Given the enormous complexities of the organ donation and transplantation process, I constantly marvel that it happens at all. I have been imbedded for several years with the team at LifeSource—the nonprofit organization (one of 57 across the country) that coordinates donation and transplantation for Minnesota, North Dakota, South Dakota, and portions of Wisconsin—and stand in awe of the extraordinary commitment and resiliency of the more than 170 members of the LifeSource team.

 

Yet, I also have come to recognize in them many of the same conditions that can lead to acute stress, and burnout, depression, and anxiety in similar first-responder and frontline worker fields. Yes, they help to save and heal lives daily; they are proud of what they do and proud of one another. But they also are well aware and highly sensitive to the fact that they are only able to fulfill their mission due to lost lives.

 

It is a constant source of mental tension: as members of the interdependent network responsible for more than 35,000 successful transplants annually in the US, their specific role in interacting with families to discuss donation places them on intimate terms with the often-horrific circumstances required to make those 35,000+ transplants possible.

 

My role is to make them aware of the ways in which every aspect of their lives—physical, cognitive, emotional, social, and spiritual—can be impacted by the unique stressors they face and to train them in the skills necessary to successfully regulate their stress responses. This involves developing:

-physical skills, such as deep breathing and brief mindfulness practices to regulate the negative physical impact of stress

-cognitive interventions, such as asking, “What am I saying to myself? Is it true and is it helpful?”

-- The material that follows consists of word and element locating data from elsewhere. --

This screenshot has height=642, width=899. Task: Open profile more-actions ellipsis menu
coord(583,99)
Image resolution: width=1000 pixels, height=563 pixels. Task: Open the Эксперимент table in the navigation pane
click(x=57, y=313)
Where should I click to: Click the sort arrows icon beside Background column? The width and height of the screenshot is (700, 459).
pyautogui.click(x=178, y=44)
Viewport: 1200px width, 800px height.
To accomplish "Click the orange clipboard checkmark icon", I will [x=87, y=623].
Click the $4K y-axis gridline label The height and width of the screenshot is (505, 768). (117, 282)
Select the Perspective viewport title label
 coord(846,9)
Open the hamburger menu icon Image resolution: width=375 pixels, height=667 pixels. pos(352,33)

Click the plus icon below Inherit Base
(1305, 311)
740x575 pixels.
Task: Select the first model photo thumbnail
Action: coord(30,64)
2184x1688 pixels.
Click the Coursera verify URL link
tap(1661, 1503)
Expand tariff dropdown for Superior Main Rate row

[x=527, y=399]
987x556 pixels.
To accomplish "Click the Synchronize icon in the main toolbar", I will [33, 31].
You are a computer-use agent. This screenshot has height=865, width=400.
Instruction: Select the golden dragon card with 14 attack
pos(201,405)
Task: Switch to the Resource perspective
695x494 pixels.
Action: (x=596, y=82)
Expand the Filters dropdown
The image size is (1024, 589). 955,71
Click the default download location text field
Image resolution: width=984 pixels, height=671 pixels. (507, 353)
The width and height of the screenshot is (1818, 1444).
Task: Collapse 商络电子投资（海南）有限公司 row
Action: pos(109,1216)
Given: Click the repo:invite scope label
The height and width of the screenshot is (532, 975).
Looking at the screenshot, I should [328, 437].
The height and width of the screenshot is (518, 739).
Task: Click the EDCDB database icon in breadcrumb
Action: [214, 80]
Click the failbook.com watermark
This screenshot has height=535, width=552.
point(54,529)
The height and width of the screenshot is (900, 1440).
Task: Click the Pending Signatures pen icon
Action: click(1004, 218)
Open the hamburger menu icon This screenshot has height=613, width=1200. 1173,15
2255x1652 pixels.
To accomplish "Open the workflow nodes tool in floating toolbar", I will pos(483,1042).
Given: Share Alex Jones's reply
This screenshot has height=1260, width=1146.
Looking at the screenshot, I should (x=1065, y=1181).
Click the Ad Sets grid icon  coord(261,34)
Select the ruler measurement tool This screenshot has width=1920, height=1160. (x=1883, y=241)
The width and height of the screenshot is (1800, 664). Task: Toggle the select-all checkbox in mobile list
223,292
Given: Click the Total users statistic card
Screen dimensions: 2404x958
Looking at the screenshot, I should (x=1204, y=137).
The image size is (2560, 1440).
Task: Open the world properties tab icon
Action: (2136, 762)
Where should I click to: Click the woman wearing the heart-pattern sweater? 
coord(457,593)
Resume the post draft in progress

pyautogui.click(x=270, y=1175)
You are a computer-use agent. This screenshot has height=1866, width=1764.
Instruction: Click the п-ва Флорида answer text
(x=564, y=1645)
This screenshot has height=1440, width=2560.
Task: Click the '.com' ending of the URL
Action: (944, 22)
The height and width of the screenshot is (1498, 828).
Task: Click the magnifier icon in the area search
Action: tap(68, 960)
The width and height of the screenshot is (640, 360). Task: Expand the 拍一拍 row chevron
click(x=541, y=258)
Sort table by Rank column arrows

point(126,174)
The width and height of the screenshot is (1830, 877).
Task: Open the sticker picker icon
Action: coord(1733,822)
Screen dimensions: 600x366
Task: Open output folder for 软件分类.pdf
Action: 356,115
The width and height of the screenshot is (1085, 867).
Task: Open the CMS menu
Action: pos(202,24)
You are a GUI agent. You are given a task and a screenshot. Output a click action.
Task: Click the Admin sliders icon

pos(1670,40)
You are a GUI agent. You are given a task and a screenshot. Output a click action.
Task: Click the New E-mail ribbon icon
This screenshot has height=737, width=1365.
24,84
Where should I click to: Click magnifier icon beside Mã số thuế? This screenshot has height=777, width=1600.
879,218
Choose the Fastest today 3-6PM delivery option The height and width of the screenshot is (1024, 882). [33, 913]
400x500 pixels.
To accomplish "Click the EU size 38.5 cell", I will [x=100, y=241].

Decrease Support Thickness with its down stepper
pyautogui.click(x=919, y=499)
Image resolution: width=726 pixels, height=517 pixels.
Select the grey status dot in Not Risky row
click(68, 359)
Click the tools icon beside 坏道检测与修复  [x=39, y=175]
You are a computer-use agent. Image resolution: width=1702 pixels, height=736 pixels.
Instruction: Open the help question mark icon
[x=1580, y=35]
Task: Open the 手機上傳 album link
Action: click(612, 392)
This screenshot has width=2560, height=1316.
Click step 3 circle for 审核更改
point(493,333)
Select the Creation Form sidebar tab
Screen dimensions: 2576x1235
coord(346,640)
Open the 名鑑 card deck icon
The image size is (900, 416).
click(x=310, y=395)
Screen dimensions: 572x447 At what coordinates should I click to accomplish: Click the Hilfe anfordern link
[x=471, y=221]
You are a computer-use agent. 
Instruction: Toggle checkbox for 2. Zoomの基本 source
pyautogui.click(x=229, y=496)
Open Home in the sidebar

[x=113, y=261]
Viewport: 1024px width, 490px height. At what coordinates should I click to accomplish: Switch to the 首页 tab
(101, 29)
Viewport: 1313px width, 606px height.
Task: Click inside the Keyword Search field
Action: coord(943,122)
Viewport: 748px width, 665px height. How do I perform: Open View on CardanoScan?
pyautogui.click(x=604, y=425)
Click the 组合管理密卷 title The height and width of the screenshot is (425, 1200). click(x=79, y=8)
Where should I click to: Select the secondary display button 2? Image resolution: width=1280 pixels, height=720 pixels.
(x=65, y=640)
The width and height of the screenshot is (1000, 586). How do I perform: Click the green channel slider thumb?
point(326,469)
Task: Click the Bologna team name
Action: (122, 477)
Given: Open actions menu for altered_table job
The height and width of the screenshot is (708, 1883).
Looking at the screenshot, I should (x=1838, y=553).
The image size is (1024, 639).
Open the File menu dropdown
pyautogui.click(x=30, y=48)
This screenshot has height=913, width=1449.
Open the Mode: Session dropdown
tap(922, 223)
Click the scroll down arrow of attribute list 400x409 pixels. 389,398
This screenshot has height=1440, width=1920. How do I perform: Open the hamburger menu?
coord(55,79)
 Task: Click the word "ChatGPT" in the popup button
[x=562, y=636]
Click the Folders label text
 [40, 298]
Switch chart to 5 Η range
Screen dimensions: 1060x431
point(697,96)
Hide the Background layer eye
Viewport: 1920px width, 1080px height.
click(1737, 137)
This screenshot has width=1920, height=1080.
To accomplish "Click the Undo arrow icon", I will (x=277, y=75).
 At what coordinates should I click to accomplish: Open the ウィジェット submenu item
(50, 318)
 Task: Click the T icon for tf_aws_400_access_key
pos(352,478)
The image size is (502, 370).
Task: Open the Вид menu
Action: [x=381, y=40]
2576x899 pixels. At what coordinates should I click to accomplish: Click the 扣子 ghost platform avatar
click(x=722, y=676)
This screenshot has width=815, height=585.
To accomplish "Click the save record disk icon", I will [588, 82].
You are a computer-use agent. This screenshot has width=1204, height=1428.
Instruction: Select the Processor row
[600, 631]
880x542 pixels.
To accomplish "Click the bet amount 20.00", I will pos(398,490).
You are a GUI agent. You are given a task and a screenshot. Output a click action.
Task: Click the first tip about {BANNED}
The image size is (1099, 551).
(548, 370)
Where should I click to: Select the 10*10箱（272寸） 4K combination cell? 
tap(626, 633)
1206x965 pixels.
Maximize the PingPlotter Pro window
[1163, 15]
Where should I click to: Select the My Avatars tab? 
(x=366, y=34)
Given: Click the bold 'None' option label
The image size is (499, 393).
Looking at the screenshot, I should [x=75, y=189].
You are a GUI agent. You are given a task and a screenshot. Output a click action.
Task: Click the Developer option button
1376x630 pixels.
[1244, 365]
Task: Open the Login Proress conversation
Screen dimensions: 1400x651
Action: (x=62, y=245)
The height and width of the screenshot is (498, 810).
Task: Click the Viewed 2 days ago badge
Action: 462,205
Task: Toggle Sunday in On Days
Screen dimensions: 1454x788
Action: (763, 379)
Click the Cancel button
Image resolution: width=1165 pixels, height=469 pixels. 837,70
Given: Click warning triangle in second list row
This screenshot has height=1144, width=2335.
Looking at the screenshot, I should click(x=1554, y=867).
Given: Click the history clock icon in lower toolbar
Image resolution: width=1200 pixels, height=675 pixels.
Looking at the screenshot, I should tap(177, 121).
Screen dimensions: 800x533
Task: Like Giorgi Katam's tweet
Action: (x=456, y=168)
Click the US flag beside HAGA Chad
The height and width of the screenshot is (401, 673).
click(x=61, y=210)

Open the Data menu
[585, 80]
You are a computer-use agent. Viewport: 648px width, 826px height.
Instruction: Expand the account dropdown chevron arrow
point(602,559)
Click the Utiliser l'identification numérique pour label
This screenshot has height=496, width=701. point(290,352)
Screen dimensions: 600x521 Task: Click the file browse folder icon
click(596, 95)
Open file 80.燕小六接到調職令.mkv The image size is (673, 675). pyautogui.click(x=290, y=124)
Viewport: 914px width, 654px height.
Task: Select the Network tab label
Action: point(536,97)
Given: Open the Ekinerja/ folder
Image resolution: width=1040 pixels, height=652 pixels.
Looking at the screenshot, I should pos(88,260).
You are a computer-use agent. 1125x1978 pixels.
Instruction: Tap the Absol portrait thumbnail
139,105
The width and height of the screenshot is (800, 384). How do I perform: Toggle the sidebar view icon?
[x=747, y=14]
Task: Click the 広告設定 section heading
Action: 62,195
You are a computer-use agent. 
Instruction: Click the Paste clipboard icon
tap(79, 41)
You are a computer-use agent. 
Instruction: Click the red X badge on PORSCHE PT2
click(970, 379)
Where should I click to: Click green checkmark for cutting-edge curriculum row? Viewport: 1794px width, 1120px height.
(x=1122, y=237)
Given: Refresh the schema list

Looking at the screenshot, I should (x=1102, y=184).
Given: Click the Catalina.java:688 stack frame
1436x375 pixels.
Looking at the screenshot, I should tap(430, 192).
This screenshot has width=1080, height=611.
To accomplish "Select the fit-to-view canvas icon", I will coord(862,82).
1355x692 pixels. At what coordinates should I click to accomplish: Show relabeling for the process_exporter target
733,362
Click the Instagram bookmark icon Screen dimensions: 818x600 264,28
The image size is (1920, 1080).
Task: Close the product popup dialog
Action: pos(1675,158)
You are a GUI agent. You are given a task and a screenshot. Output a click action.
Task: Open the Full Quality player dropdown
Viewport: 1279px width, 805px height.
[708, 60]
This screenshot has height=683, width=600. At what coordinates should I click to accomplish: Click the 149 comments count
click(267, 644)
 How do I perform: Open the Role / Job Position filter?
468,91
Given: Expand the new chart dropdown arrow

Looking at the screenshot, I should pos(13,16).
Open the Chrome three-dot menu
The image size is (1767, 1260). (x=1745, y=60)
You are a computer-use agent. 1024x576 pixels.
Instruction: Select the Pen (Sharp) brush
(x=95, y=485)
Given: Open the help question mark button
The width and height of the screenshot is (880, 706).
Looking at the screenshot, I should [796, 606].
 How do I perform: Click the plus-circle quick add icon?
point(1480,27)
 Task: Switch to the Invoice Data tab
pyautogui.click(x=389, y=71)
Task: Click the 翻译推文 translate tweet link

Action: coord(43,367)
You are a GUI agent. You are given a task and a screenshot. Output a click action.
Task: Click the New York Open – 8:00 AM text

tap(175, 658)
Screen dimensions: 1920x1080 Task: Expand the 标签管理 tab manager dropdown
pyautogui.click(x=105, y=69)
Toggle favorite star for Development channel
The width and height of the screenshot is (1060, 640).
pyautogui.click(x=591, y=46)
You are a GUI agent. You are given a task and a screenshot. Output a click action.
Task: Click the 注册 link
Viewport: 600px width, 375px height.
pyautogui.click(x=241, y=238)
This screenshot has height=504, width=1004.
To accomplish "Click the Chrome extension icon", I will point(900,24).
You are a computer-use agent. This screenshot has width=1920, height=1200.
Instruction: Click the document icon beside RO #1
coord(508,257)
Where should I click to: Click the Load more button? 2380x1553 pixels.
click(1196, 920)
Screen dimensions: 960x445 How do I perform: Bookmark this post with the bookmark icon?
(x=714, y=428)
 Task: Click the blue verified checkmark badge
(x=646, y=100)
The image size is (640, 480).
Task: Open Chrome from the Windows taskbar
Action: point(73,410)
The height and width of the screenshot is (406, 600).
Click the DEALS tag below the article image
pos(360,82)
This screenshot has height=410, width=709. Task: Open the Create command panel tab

-emotional regulation skills to maintain compassion, engagement, and professional quality of life in the face of strange and unpredictable work hours and possible social stigma related to discussing one’s job

-perspective on one’s skewed world view; donation and transplant frontline workers can understandably see the world as a very dangerous place with death around every corner and must be reminded that most places are safer than not.

 

It is my deep privilege to do this work. The first responders of organ, eye, and tissue donation are exceptional, mission-driven people who are drawn to the field from other professions because they view the complexities and challenges of organ donation and transplant as a way to push themselves beyond their limits. But they also tend to be perfectionists. And perfectionists are hard on themselves.

 

I help them to stay the course, because the people in their service areas across the country need for them to stay the course. From Donate Life Month this April to Donate Life Month next April, these consummate professionals will enter into the dark of a family’s blackest night, engage with their pain, and help them as they make it possible for their loved one to be the gift of life to another. Then they will ensure that family’s gift is transported to someone else. And that someone will live to see another dawn.